I apologetically detailed our experiment to her. As it turns out, it wasn’t the use of elodea she minded as much as its standard use, in the local schools, for sure-to-fail experiments with guppies. The experiment she thought I wanted to do is a misconstruction of a biosphere. According to this Petco associate, school children in the local districts are told that if you seal up a guppy and spring of elodea in a jar, the elodea will provide enough oxygen for the fish to live on. Unfortunately, this doesn’t take into account that both living creatures need water circulation and a much bigger area (like an aquarium, not a jar) for this to have a chance of working. All you get in this version, which seems to be a beaurocrats’ idea of taking a larger experiment and turning it into something that can be done inexpensively out of the classroom, is a dead guppy and a dead plant. Wow, whatta way to get kids excited in biology…
She also told me she’d stopped carrying guppies all together because the local high school had appalled her with another experiment: take 5 guppies, put them in 5 jars and feed them different types of food to see what happens. Guess what happens: they all die, and this was anathema to someone whose main job responsibility is to keep fish alive. When she didn’t want to sell the guppies for experimentation, she was further insulted that the students would just tell her “well, it’s my money.” Yeah, kid, in your class on capitalism, you were told about demand, but I guess the school thought that other part about individualism was just a little too racy for governmental institution to cover.

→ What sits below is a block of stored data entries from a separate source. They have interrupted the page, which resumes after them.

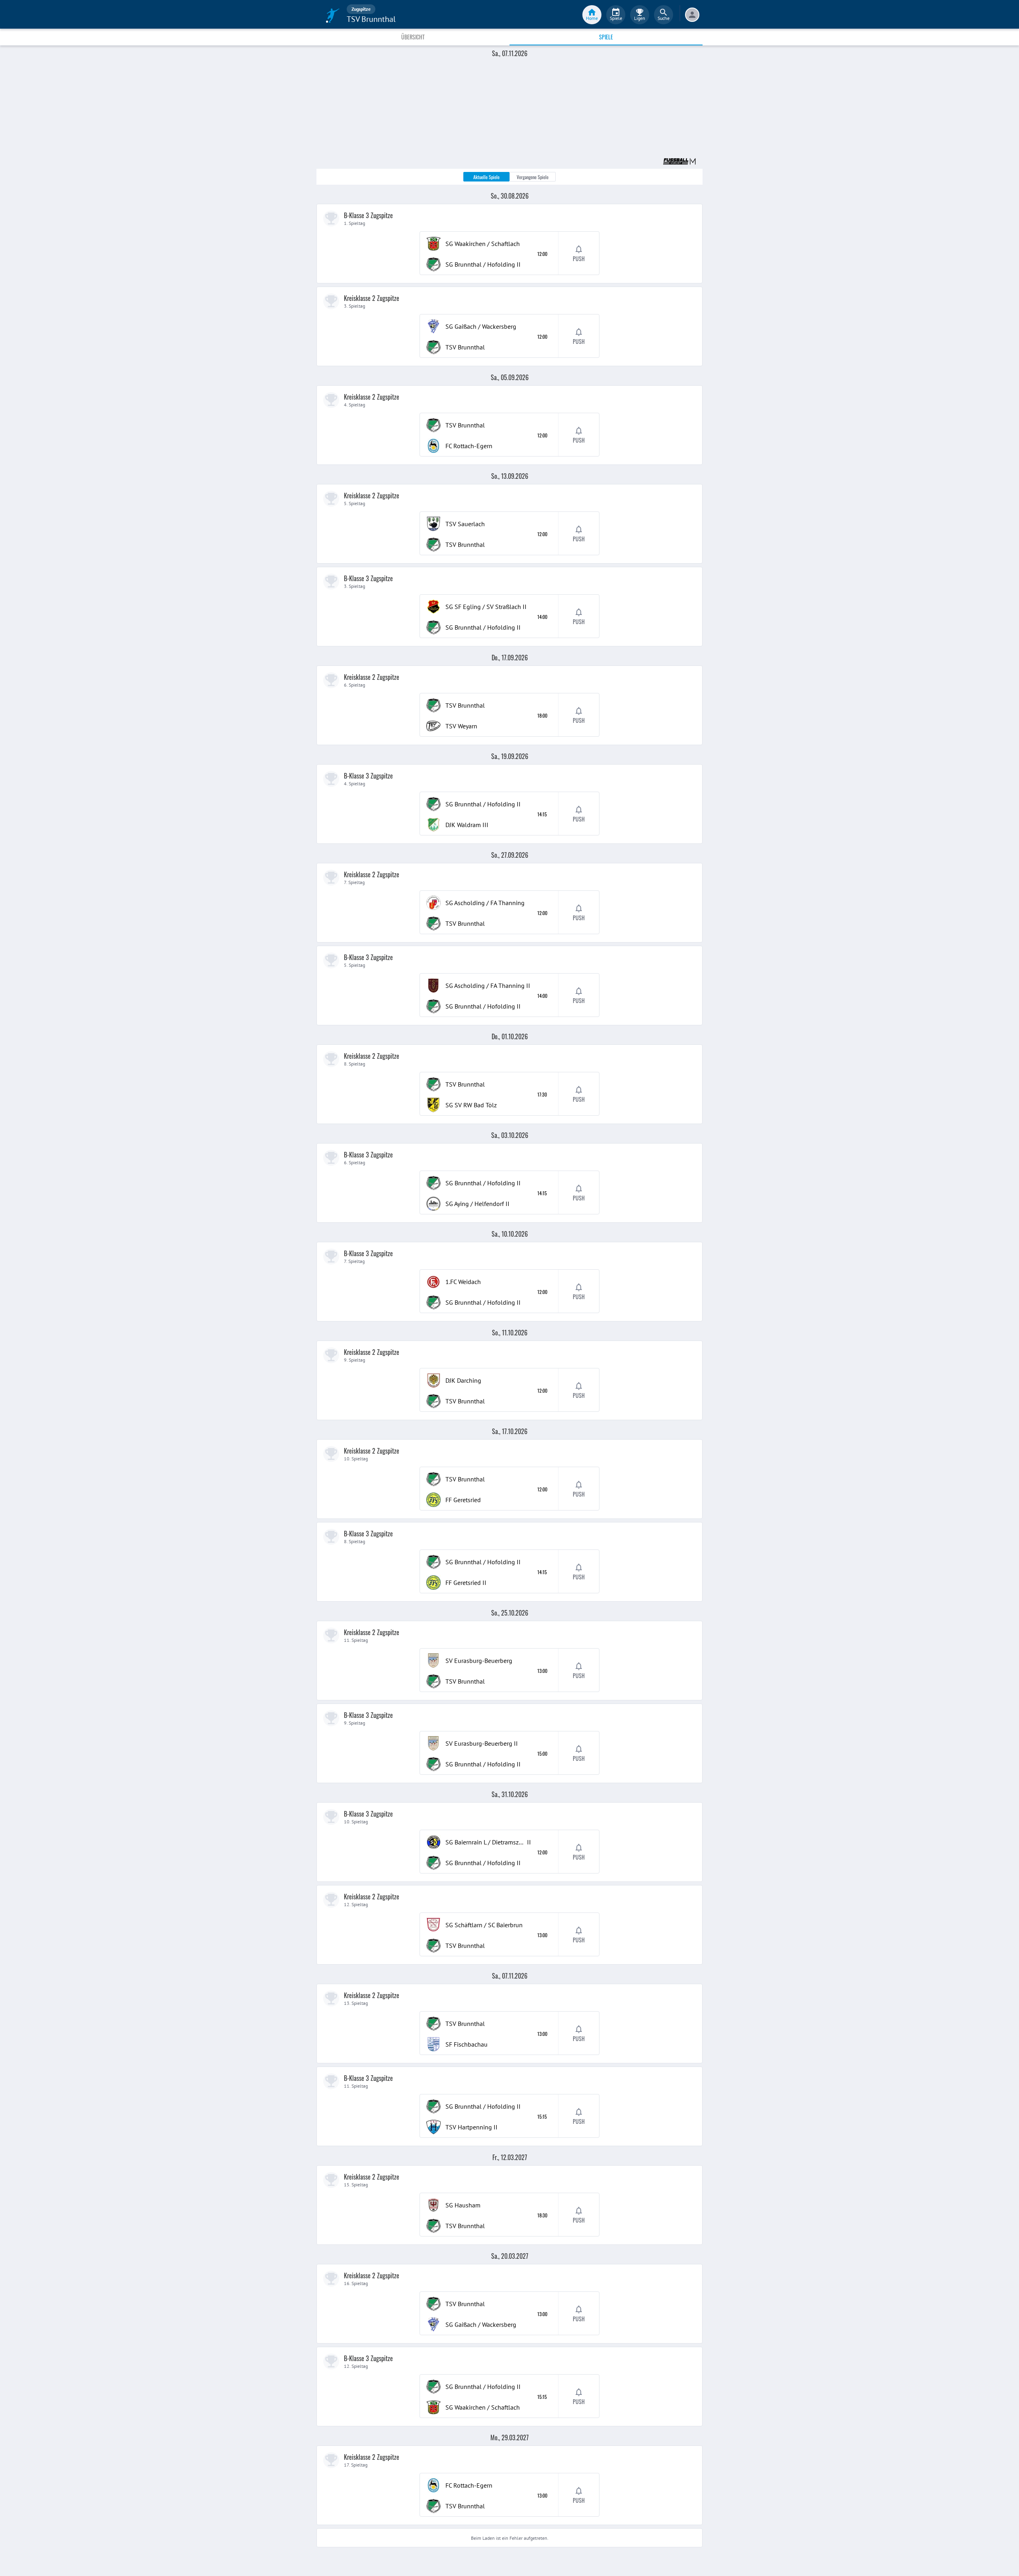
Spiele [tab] (606, 37)
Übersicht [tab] (413, 37)
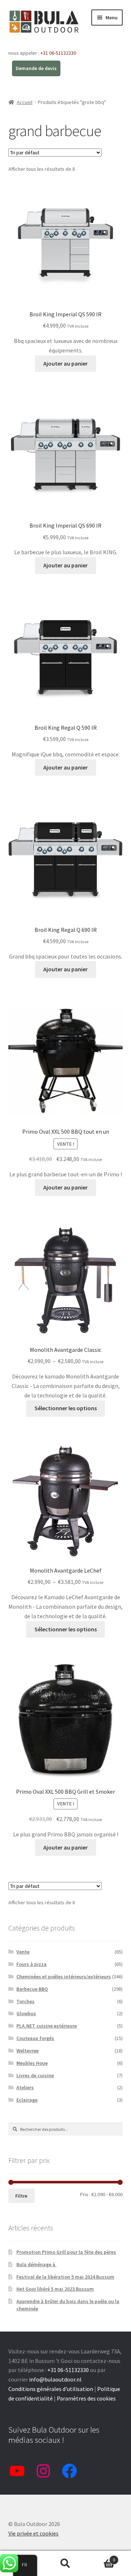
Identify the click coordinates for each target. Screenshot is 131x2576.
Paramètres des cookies (86, 2398)
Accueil (24, 102)
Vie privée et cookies (33, 2533)
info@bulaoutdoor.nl (55, 2379)
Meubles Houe (32, 2063)
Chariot (101, 2557)
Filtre (21, 2196)
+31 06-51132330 (58, 53)
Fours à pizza (31, 1964)
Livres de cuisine (35, 2075)
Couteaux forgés (35, 2038)
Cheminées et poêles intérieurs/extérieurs (63, 1976)
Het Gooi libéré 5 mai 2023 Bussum (55, 2289)
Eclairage (26, 2100)
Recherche (65, 2563)
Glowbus (26, 2013)
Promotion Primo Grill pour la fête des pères (66, 2252)
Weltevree (27, 2050)
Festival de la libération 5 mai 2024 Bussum (65, 2277)
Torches (25, 2001)
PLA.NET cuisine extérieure (46, 2025)
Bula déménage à (36, 2264)
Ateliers (25, 2087)
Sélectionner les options (66, 1408)
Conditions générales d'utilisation (50, 2388)
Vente (22, 1951)
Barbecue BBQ (32, 1989)
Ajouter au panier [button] (65, 363)
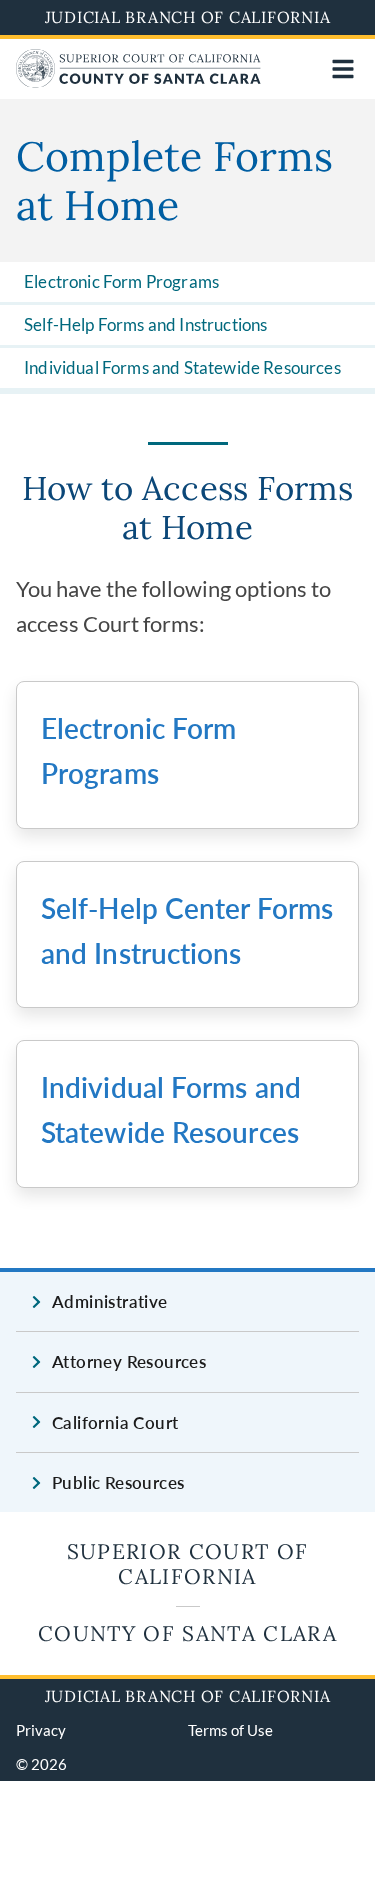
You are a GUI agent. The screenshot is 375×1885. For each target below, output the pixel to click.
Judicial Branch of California (188, 17)
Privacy (41, 1730)
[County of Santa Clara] (138, 81)
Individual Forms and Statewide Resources (182, 367)
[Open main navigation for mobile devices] (343, 69)
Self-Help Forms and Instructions (145, 324)
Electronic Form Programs (121, 281)
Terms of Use (230, 1730)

She warmed up to us a little when I explained that we’re homeschoolers, and we just don’t roll that way, and we certainly weren’t planning on killing pet fish in the name of science. I told her about Kelly and the worms, as well as the silkworms another homeschooler had brought to our park day so all the children could observe and learn. She let Neil and Kelly feed the goldfish, and asked them if they could estimate how many of them were in the tank. (Kelly guessed 100; Neil used a more advanced method of estimation and came up with 240; the actual answer was about 300 in three partitions, so both were pretty close.) And she sold me some bamboo which is now (I hope) turning the purple cabbage water red within the darkened container.
I bet Kelly would enjoy a backyard vermiculture project. Not something I’d want to do here; our HOA, which won’t even allow clotheslines, probably also frowns on composting besides which our yard is basically a concrete jungle, but it would probably work great in your neck of the woods.
I would totally come over and help Kelly plant worms. I used to keep snails in ice cube containers until my mom told me to put it outside the house.
Hi, what a great story!
If you do anything with worms or anything alive, actually, remember not to put organisms outside that you did not find there. This is for two reasons. First, many species are not native. In North America, much of the continent has few native earthworms. So while earthworms are great for closed container vermiculture, do not release them outside.
Second, your released organism can spread disease. The collapse of many amphibian populations is in part due to a fungus which scientists believe has been spread by people releasing frogs after their use as pets or in science projects.
Either one of these stories would be great to investigate with your kids. Keep it up.